Al otro lado del muro, apartados
de la carretera, podían verse un caballo y un carruaje ligero, esperando.
El trabajo de excavación no
resultaba difícil; la tierra con la cual había sido rellenada la tumba unas
horas antes ofrecía poca resistencia, y no tardó en quedar amontonada a uno de
los lados de la fosa. El levantar la tapadera del ataúd requirió más esfuerzo,
pero Jess era práctico en la tarea y terminó por colocar cuidadosamente la
tapadera sobre el montón de tierra, dejando al descubierto el cadáver, ataviado
con pantalones negros y camisa blanca.
En aquel preciso instante, un
relámpago zigzagueó en el aire, desgarrando la oscuridad, y casi inmediatamente
estalló un fragoroso trueno. Arrancado de su sueño, Henry Armstrong incorporó
tranquilamente la mitad superior de su cuerpo hasta quedar sentado.

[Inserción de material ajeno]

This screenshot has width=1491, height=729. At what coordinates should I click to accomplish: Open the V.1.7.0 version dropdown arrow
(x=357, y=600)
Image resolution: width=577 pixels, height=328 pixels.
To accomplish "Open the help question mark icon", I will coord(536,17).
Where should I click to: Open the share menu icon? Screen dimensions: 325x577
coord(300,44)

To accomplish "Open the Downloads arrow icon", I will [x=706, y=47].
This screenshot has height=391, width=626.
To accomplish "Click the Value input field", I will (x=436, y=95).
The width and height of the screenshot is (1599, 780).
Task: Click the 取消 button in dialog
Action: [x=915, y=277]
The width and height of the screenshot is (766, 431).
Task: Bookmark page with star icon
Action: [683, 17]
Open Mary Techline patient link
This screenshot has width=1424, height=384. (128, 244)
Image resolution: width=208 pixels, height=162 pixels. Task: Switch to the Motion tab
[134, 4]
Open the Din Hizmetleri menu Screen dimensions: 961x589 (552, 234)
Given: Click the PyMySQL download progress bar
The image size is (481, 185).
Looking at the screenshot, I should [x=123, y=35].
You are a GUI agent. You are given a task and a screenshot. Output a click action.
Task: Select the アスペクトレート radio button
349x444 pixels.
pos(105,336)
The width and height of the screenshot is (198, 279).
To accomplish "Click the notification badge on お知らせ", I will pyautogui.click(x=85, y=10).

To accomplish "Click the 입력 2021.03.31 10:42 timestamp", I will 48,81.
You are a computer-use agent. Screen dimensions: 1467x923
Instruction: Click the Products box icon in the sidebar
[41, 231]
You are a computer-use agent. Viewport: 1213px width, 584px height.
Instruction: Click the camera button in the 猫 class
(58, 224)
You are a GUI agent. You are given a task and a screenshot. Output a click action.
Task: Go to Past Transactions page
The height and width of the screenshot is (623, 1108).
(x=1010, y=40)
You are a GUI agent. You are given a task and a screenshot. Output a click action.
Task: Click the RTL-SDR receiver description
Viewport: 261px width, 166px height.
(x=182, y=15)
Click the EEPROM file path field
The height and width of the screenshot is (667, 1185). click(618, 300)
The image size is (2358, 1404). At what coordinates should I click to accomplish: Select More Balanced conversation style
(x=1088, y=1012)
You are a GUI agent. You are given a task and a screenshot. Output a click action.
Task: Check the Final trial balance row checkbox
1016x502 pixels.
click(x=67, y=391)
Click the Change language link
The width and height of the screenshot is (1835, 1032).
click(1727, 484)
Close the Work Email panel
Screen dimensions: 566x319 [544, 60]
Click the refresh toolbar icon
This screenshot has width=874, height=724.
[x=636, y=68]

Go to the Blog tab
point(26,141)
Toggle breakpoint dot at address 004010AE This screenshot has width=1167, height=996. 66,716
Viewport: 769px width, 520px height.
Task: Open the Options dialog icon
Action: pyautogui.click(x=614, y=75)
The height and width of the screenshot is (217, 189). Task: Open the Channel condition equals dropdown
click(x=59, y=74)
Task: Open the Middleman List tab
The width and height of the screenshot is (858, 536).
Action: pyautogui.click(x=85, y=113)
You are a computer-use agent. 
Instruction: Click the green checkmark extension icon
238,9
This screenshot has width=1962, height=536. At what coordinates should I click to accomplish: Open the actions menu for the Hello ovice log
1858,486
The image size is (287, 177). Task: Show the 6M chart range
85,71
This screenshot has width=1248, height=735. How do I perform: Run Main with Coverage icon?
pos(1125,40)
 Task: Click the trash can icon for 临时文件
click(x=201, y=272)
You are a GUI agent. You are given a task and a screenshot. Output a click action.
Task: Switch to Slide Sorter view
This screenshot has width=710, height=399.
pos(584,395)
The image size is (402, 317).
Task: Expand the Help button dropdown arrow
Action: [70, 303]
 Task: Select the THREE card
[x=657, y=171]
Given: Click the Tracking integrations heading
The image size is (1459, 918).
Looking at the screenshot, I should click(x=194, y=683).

Profiriendo gritos inarticulados,
los hombres huyeron, poseídos por el terror, cada uno de ellos en una dirección
distinta. Dos de los fugitivos no hubieran regresado por nada del mundo. Pero
Jess estaba hecho de otra pasta.
Con las primeras luces del
amanecer, los dos estudiantes, pálidos de ansiedad y con el terror de su
aventura latiendo aún tumultuosamente en su sangre, llegaron a la Facultad.
—¿Lo has visto? —exclamó uno de
ellos.
—¡Dios! Sí… ¿Qué vamos a hacer?
Se encaminaron a la parte de
atrás del edificio, donde vieron un carruaje ligero con un caballo uncido y
atado por el ronzar a una verja, cerca de la sala de disección. Maquinalmente,
los dos jóvenes entraron en la sala. Sentado en un banco, a oscuras, vieron al
negro Jess. El negro se puso en pie, sonriendo, todo ojos y dientes.
—Estoy esperando mi paga —dijo.
Desnudo, sobre una larga mesa,
yacía el cadáver de Henry Armstrong. Tenía la cabeza manchada de sangre y
arcilla por haber recibido un golpe de azada.